* _SELECTED EXTRACT_

Scott Thomsen

Personal information
- Full name: Scott Thomsen
- Date of birth: December 31, 1993 (age 31)
- Place of birth: Brick Township, New Jersey, United States
- Height: 5 ft 10 in (1.78 m)
- Position(s): Defender

Youth career
- 2010–2015: New York Red Bulls

College career
- Years: Team / Apps / (Gls)
- 2012–2015: Virginia Cavaliers / 66 / (3)

Senior career*
- Years: Team / Apps / (Gls)
- 2016: New York Red Bulls / 0 / (0)
- 2016: Richmond Kickers / 10 / (1)
- 2017: Orlando City B / 15 / (0)
- 2018–2020: Richmond Kickers / 55 / (1)

= Scott Thomsen =

American soccer player (born 1993)

Scott Thomsen (born December 31, 1993) is an American former professional soccer player who played for USL League One club Richmond Kickers as a defender.

* _DATA_
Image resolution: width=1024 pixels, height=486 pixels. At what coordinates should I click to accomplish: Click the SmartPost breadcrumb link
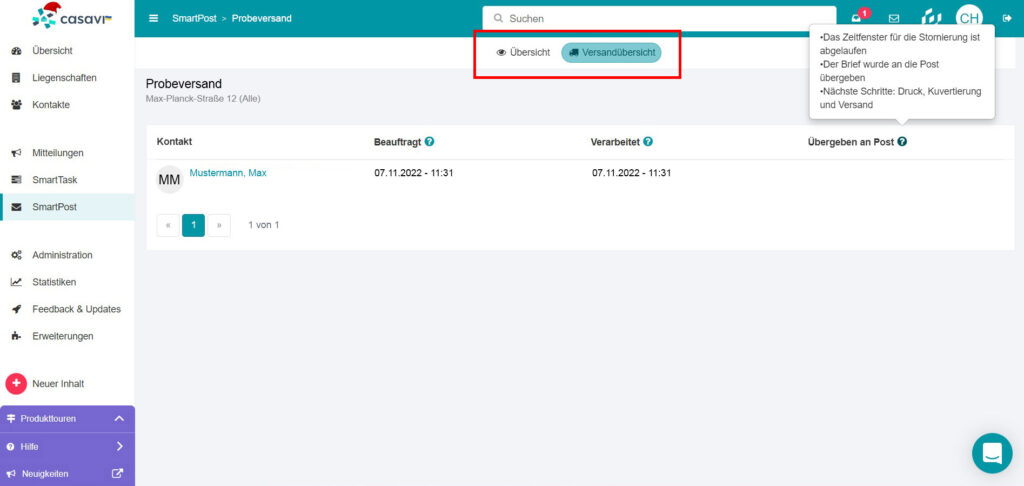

* _AIM OF THE TASK_
Resume the text about soccer player Scott Thomsen from where it stops. The lines above come from a separate source.

* _REPLY_
==Career==
===Early career===
Thomsen attended Christian Brothers Academy during high school and earned state and regional honors as a member of the soccer team. In 2010, Thomsen joined the New York Red Bulls academy, where he played primarily as a midfielder, and scored 27 goals during his five-year career.

After high school, Thomsen attended the University of Virginia and played 66 games throughout his four-year career, totaling 3 goals and 18 assists. As a freshman, he led the team in minutes with 1,991 as well as assists with eight. In 2014, he played in all 23 matches as a junior and played a crucial role in the Cavilers winning their seventh NCAA College Cup. During his senior year, Thomsen was limited to only eight games due to a sports hernia injury and was sidelined for the remainder of the season.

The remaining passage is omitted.